Chiminigagua, Chiminichagua or Chimichagua (from Muisca, pronunciation reconstructed as */chb/) was the supreme being, omnipotent god and creator of the world in the religion of the Muisca. The Muisca and their confederation were one of the four advanced civilizations of the Americas and developed their own religion on the Altiplano Cundiboyacense in the Andes.

== Description ==
Chiminigagua was a universally good god and represented the only light that existed when it was night time. When the world was created there was only darkness and the only light was given by Chiminigagua. When Chiminigagua decided to shine light across the Universe, she first opened her gigantic belly from where light was shining. She then created two large black birds and launched them into space. The birds spread light from their beaks which produced light in the cosmos. Thus she created light and everything in the world. Chiminigagua showed the importance of her important gods Chía (the Moon), Sué (the Sun) and Cuchavira (rainbow). Adoring the Moon and the Sun for the Muisca was praising Chiminigagua. The creation of the Sun and Moon gave rise to mother goddess Bachué.

The solar cult and belief in the supreme being is comparable to other indigenous peoples of the Americas and elsewhere in the world. Tezcatlipoca was a similar deity for the Aztec and Viracocha was his counterpart for the Incas. Quetzalcoatl and Huitzilopochtli represented the Sun for the Aztec and the Mayas praised Kinich Ahau, while the Incas believed Inti symbolised the Sun and created the Inca civilization.

The most important sanctuaries established in pre-Columbian Colombia were erected in Sugamuxi, present-day Sogamoso, Guatavita, Bacatá (now the Colombian capital Bogotá) and Guachetá. Zaque Goranchacha constructed a temple in Hunza, today known as Tunja, and honouring him the people placed the Cojines del zaque ("Zaque Pillows"), two circular stones made of the same rock, there. According to legends and oral accounts without archeological or anthropological evidences, the ceremonies were every day before sunrise: the zaque with his priests and some of the indigenous people gathered and prayed the Sun would rise in the east. This gave the astronomer class power over the peasants during eclipses. the ruler of the Muisca kneeled down on the Pillows and the people prayed, sang and danced.

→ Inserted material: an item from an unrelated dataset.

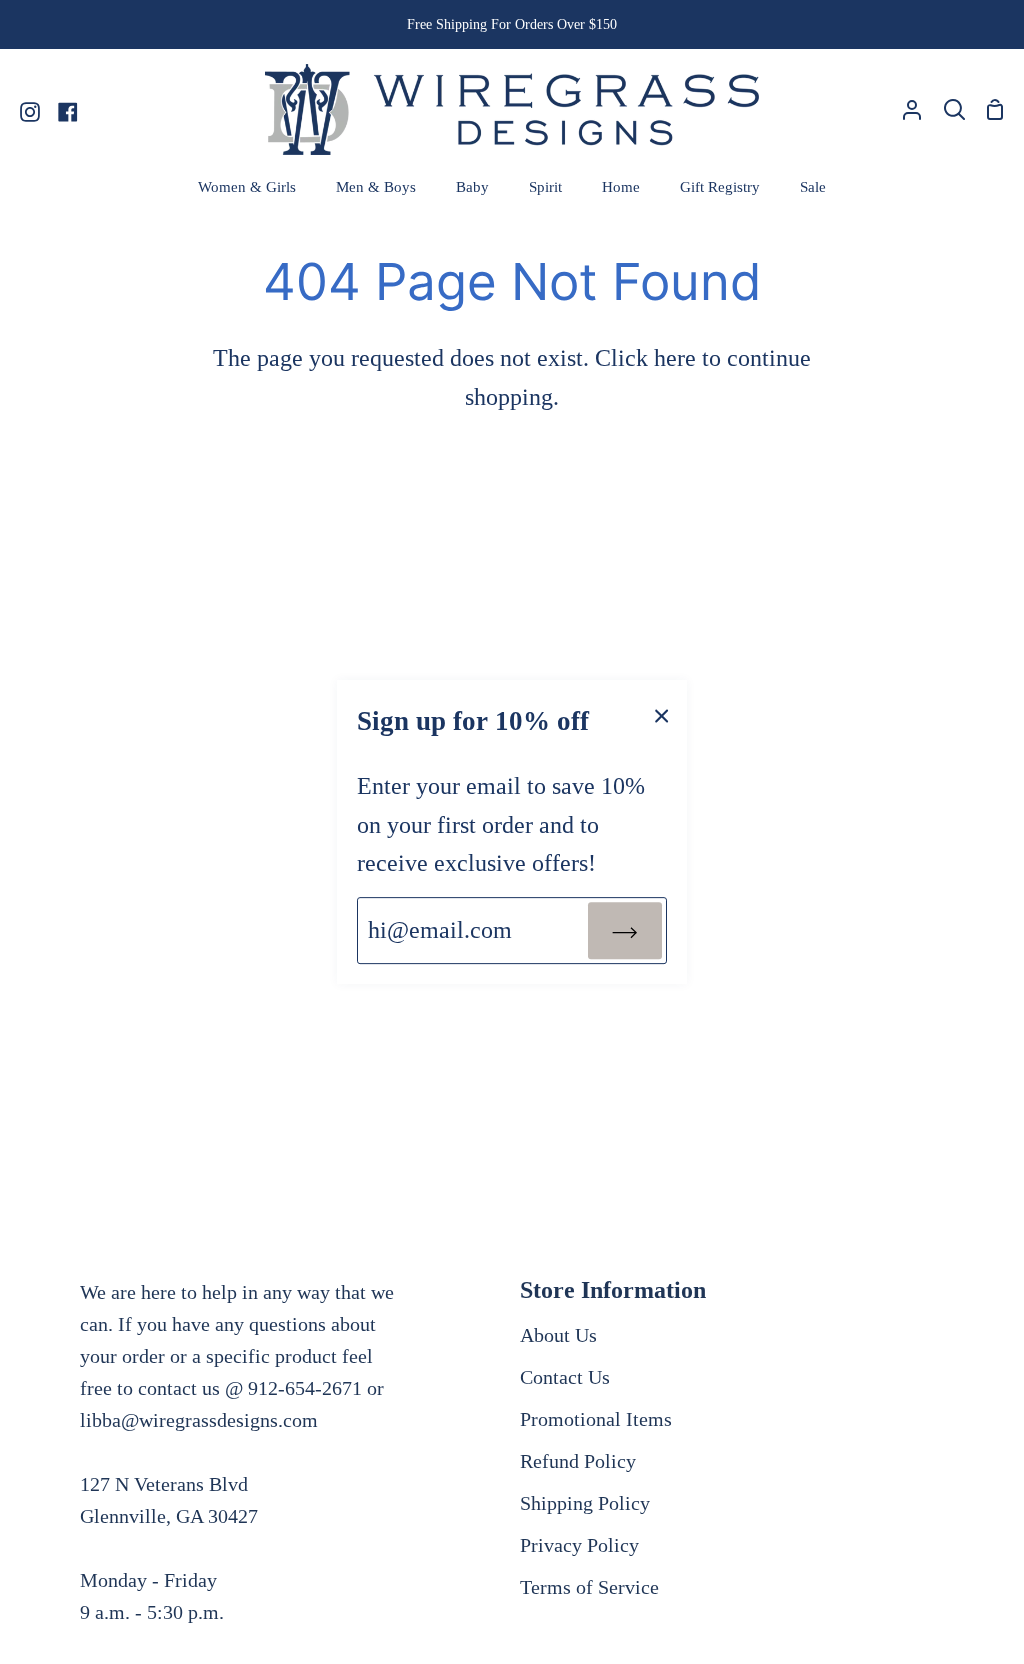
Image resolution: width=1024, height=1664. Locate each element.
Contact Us (565, 1377)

Sogamoso was considered a sacred city in the Eastern Ranges of the Colombian Andes and was known as the "City of the Sun", blessed by Bochica. It was here the pilgrims gathered to adore Chiminigagua. When the Spanish conquistadores led by Gonzalo Jiménez de Quesada reached the area of the Muisca they were searching for gold and the legendary El Dorado. Their torches burnt the sacred Sun Temple, destroying one of the most elaborated religious works of the Muisca. The Sun Temple has been reconstructed in the Archeology Museum of Sogamoso, see image.

Chiminigagua was described at the end of the 16th century by the Spanish chroniclers Pedro Simón and Juan de Castellanos.

The supreme being of the Muisca was a static deity without body who ruled over all the other gods. She was however never praised directly, yet through her lesser gods of the Sun, Moon and fertility; Chía, Sué and Chaquén. Chiminigagua's messenger god was Bochica. When the Spanish arrived in Muisca territory they were described as "children of the Sun".